Aquella casa era de doble fondo. El zaguán desembocaba en su primer patio. Siguiendo por un corredor se desembocaba en un segundo patio, que era el primer fondo y estaba rodeado por otro corredor. Allí vivían muchas plantas calladas y ciegas; pero en verano, cuando se movían un poco yo las veía tantear el aire y me hacían sonreír. Desde aquel segundo patio se veía el segundo fondo, que estaba lleno de yuyos altos y árboles bajos. Los dos fondos estaban separados por un alambre de tejido y un portoncito desvencijado. Para abrirlo había que darle muchos empujones; entonces parecía que él daba pasos cortos y los arrastraba muy pegados a la tierra. Un día lo rompió una chiquilina que tendría mi edad. Había tenido que abrirlo apresuradamente porque yo la venía corriendo. La chiquilina había sido criada por las maestras. Esa tarde las maestras no estaban y yo debía esperarlas. Ellas no vinieron. Yo tuve mucho tiempo para perseguir a mi compañera en aquella casa solitaria. Pero cuando corríamos entre los yuyos altos y los árboles bajos yo me caí y me ensucié de verde una pierna del pantalón, que era blanco. Lavé la mancha con jabón; era difícil frotarla con el pantalón puesto. Después mi compañera, para disimular la mancha y el lavado, me puso almidón y albayalde. En casa vieron aquella plasta y se rieron; pero no dijeron nada.

 

En la parte izquierda del primer fondo, había una puerta por donde aparecía casi siempre la Mayor. Cuando la puerta estaba cerrada y yo sabía que no había nadie detrás de ella –como la tarde que corría a mi compañera– la puerta no tenía mucha importancia; pero cuando estaba cerrada y yo sabía que en la habitación estaba la Mayor, con seguridad que la puerta tenía otra expresión. Era como la cara inmóvil de una cabeza que adentro tiene pensamientos que se están haciendo y uno no sabe cómo serán. A veces sentía rezongar sus pasos dentro de la habitación; tal vez se estaría vistiendo; y si por la puerta entreabierta veía pasar algún trapo blanco o un pedazo de hombro desnudo, me acordaba de su boca entreabierta en el instante en que le brillaban los dientes y las gotitas de saliva.
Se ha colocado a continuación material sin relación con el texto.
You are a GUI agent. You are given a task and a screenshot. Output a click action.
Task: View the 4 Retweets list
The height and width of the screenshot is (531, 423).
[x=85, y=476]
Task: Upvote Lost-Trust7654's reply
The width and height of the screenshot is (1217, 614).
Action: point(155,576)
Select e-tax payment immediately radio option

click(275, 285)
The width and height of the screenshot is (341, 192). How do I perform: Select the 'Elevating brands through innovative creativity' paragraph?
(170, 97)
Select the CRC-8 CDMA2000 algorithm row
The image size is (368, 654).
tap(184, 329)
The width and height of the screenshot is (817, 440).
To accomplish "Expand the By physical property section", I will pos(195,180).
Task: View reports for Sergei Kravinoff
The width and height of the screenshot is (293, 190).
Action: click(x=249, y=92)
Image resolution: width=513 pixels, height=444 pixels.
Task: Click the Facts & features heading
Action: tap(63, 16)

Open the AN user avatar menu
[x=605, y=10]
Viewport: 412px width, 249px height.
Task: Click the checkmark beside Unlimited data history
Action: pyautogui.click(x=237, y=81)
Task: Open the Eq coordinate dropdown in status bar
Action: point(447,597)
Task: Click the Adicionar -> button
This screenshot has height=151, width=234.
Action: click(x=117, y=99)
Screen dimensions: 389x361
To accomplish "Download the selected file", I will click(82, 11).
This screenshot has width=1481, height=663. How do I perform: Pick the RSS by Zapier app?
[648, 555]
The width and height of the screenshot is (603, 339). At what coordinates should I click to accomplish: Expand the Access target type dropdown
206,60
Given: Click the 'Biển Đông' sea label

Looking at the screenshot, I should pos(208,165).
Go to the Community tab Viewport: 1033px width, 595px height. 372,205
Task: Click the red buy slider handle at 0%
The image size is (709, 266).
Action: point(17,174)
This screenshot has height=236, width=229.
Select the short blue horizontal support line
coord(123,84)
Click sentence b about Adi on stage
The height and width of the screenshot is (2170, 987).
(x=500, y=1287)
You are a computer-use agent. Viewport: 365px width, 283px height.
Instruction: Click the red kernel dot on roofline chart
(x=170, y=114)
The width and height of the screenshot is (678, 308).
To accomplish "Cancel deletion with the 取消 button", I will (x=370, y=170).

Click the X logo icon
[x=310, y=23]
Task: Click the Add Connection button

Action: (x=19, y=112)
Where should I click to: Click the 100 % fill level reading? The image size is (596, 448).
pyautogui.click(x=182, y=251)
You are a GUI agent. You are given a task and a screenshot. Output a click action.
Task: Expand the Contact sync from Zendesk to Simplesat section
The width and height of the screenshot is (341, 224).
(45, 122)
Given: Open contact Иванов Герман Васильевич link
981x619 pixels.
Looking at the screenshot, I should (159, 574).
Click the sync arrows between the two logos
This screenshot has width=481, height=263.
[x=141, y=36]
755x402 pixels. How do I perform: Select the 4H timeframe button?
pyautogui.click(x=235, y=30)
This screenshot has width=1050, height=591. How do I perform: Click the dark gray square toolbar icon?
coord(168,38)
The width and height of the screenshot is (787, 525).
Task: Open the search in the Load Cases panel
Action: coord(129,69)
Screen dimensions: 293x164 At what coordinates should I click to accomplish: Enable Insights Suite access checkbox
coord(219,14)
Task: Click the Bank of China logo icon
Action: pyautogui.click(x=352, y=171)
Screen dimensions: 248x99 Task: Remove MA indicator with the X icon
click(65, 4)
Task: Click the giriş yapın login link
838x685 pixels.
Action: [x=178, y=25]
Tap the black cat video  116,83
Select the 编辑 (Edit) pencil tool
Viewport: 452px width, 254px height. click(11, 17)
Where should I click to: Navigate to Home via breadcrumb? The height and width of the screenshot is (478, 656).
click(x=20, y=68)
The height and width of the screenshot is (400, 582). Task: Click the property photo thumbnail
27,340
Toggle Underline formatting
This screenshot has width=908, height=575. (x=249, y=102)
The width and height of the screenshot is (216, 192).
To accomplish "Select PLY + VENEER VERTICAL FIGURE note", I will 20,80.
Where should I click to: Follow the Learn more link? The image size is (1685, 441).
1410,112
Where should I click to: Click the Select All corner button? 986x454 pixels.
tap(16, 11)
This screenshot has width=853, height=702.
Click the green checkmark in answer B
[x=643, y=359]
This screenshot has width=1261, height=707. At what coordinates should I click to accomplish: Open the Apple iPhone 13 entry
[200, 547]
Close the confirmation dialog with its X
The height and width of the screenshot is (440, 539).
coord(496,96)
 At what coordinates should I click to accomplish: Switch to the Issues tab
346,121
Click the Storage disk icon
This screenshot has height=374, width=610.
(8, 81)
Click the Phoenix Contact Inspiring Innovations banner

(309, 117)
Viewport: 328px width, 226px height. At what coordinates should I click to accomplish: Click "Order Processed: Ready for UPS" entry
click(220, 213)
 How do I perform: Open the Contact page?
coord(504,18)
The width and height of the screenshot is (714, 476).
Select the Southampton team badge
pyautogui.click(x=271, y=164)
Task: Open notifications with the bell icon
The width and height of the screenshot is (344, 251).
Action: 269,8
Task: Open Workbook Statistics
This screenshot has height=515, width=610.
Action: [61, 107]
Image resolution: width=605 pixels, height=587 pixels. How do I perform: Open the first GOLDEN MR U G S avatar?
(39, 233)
Una pequeña pieza que había al frente y que daba al primer patio, era el escritorio. Esa pieza la habían llenado con dos escritorios y dos bibliotecas. A mí no me gustaba que la Menor fuera dueña de aquellos escritorios, que eran cosas de hombres serios. Le perdonaba que mandara; pero no que tuviera esos escritorios. Nunca he encontrado una persona que mandara con más encanto. Enseguida que se enojaba o decía una cosa con alguna agitación, se ponía colorada, retenía sus palabras y quedaba llena de la más responsable prudencia; y para que su persona no tuviera ninguna incorrección, se llevaba la mano derecha a una abertura que siempre tenía su pollera gris en el costado. Sus dedos eran los únicos broches, de manera que si los sacaba, volvía a insistir la espiga blanca que hacía la enagua, cuando se abría la pollera gris.